A wave of approvals and a rapidly evolving treatment landscape could make the next decade a watershed period in breast cancer care.
George W. Sledge Jr, MD
A wave of approvals and a rapidly evolving treatment landscape could make the next decade a watershed period in breast cancer care, according to George W. Sledge Jr, MD.
“We are entering a decade which may finally lead to the effective control of not just breast cancer, but of many human cancers,” Sledge said during the Giants of Cancer Care® Lecture, “Breast Cancer in 2030: Where Are We Going?” presented at the 38th Annual Miami Breast Cancer Conference®. “I find this incredibly exciting every day [as I look to] my assistant professors and the fellows who [will] follow beyond them because I think they will hopefully see the final ability to beat these awful cancers.” Sledge is a professor of medicine in the Division of Oncology at the Stanford University Medical Center. He was the 2018 Giants of Cancer Care® award winner in breast cancer for his work with paclitaxel and the development of CLEVER, a biomedical informatics tool that can identify distant metastatic relapse and locoregional relapse with high accuracy.
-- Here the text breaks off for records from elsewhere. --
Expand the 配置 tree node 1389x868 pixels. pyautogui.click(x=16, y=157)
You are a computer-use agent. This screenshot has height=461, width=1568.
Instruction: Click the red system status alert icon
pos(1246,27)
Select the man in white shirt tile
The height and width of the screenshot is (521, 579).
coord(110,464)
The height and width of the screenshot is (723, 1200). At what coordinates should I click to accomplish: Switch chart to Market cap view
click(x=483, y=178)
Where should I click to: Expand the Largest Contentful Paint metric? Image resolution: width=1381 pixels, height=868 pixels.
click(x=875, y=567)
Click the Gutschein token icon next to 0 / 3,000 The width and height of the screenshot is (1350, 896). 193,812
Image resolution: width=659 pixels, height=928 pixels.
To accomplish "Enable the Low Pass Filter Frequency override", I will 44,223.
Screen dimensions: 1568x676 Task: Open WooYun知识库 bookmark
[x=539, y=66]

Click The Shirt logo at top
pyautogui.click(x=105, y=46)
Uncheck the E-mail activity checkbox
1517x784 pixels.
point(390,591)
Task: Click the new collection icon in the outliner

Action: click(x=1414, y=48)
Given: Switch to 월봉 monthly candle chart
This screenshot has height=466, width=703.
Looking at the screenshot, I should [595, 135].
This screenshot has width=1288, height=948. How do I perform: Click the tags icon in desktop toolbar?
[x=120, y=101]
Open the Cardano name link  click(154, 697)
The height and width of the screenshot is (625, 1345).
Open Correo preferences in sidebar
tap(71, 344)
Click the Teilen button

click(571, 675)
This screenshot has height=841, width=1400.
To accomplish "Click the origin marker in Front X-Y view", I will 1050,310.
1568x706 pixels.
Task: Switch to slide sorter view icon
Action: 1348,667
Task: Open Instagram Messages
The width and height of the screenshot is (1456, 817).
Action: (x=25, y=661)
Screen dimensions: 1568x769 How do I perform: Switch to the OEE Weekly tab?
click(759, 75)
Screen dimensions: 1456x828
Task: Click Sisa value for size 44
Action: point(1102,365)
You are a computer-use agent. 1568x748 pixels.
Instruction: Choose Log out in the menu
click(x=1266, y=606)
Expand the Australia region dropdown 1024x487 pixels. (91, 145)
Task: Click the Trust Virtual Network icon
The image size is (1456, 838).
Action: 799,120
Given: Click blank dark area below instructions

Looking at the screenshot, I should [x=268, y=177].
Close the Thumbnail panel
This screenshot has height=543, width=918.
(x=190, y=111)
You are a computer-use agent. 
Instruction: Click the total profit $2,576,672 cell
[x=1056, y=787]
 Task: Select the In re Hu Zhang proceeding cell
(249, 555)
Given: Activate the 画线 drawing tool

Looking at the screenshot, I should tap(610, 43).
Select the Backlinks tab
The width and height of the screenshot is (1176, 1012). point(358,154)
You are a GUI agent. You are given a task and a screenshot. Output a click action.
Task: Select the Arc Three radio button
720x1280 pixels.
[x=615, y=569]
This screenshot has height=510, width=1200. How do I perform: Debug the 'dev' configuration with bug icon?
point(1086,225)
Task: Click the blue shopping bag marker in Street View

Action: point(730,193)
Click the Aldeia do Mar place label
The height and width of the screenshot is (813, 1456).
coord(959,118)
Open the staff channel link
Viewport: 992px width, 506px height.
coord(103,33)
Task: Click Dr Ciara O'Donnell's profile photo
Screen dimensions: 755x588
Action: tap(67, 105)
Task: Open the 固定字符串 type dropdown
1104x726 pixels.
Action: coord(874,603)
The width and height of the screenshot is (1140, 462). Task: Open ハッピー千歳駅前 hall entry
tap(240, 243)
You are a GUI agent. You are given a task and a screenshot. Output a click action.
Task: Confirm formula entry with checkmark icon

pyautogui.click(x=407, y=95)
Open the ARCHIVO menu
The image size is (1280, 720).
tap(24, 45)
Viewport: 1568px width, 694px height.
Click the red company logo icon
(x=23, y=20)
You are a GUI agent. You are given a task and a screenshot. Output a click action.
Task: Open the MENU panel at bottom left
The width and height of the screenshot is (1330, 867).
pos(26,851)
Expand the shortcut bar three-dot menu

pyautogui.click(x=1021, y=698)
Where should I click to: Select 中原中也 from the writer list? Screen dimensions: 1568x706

The “genomic revolution” and the “big data revolution” have already begun but will make real strides affecting treatment for patients with cancer, especially as the cost of genomic sequencing continues to drop as the technology improves. This trend will allow for more, if not all, patients with cancer to undergo panel testing for pathogenic mutations and next-generation sequencing, and Sledge anticipates the identification of smaller subpopulations who may benefit from specific targeted therapies.
“Dynamic evolutionary changes will be mapped in real time and will dictate therapy,” Sledge said. “Our therapies in the past have all been based upon, in essence, population-based studies. But in the future, if we’re able to see clonal evolution of a particular mutation that allows a cancer to escape, say, from aromatase inhibitor therapy with popping up of an ESR1 mutation [we might be able to] measure that and intervene to prevent the tumor from growing. I think this will be increasingly likely as new studies are performed.”
“I suspect in a decade from now we will have a much better handle on which patients benefit from which drugs and indeed we’ll have new drugs to look for those specific targeted areas,” Sledge said. Furthermore, Sledge said that physicians will be able to harness artificial intelligence (AI)-based approaches to supplement imaging results, improve interpretation of patient data, and improve prediction models for breast cancer.
Sledge cited results from McKinney et al assessing the ability of an AI system to predict breast cancer. Compared with human experts, the AI produced an absolute reduction in false positives of 5.7% in the United States and an absolute reduction of 9.4% in false negatives. The AI system outperformed all human readers by an absolute margin of 11.5% on average.1
In its most basic form, investigators and physicians will use big data to improve pattern recognition. Sledge expects machine-based radiology, pathology, and radiation planning will be ubiquitous by 2030.
“I’m not here to say that the machines will replace radiologists, pathologists, or radiation physicists, but they’ll absolutely be an adjunct,” Sledge said. “AI-based approaches will increasingly direct all aspects of cancer therapy, and I suspect provide real-time clinical decision support for [clinicians] and patients in the clinic. While early attempts to do this, such as IBM’s Watson, have not been particularly successful, I think it’s only a matter of time before we will increasingly see something like this work.
Sledge turned his attention away from the machine and back toward humanity as he explained his final prediction for the next decade: the effect of demographic changes. “Demography is going to be a major driver for [how we approach care],” Sledge said.
For the first time in US history, Americans aged 65 years or older are projected to outnumber children aged 18 years or younger by the year 2034, accounting for 23.4% and 19.8% of the population, respectively.2
“As a result of this basic demographic change, demand [for oncologists] will continue to grow because there will be more cases of invasive cancers in the United States, including breast cancer,” Sledge noted. A study published by the American Society of Clinical Oncology noted that nearly a fifth (19.7%) of oncologists are nearing retirement age of 64 years or older and only 15.6% of oncologists are early in their career at age 40 or below (N = 12,940).3
As the oncology workforce and ancillary service providers, such as pharmacists, face impending shortages, the number of survivors of cancer is set to increase. Close to a quarter of all cancer survivors will be patients with breast cancer, Sledge said, estimating that there will be approximately 5 million survivors of breast cancer in the next decade. “We’re not very good at taking care of survivors of cancer. We lack the mechanisms…to take care of the special needs of long-term survivors.” Additional consequences that are locked in by demography include low numbers of available oncologists, poor distribution of care providers, and financial stresses that increase with each new approved drug. “It’s wonderful that we’ve had a new drug every year in the breast cancer space, but they are all very expensive both to the health care system and individuals,” Sledge said.
In conclusion, Sledge acknowledged the folly of prediction, noting that he likely missed something important and much of what he said may be proven wrong or irrelevant. “But in 2030, if you remember this talk, please give me credit for the stuff I got right.”